* BEGIN DATA ENTRIES *

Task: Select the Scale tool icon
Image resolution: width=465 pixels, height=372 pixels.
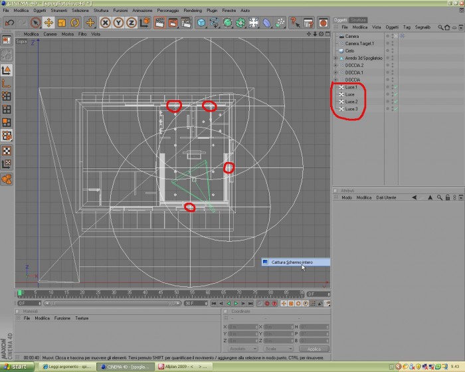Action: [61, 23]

* END DATA ENTRIES *
* BEGIN DATA ENTRIES *

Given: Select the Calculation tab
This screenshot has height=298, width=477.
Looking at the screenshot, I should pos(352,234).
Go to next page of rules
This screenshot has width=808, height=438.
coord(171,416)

* END DATA ENTRIES *
* BEGIN DATA ENTRIES *

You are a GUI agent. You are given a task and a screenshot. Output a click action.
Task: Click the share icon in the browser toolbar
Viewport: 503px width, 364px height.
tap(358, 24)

* END DATA ENTRIES *

## BRIEF
Give the stretch of the listing from the line containing "You are a GUI" through the line containing "tap(358, 24)" as a numbered list, omitting blank lines.

## OUTPUT OF THE EXERCISE
1. You are a GUI agent. You are given a task and a screenshot. Output a click action.
2. Task: Click the share icon in the browser toolbar
3. Viewport: 503px width, 364px height.
4. tap(358, 24)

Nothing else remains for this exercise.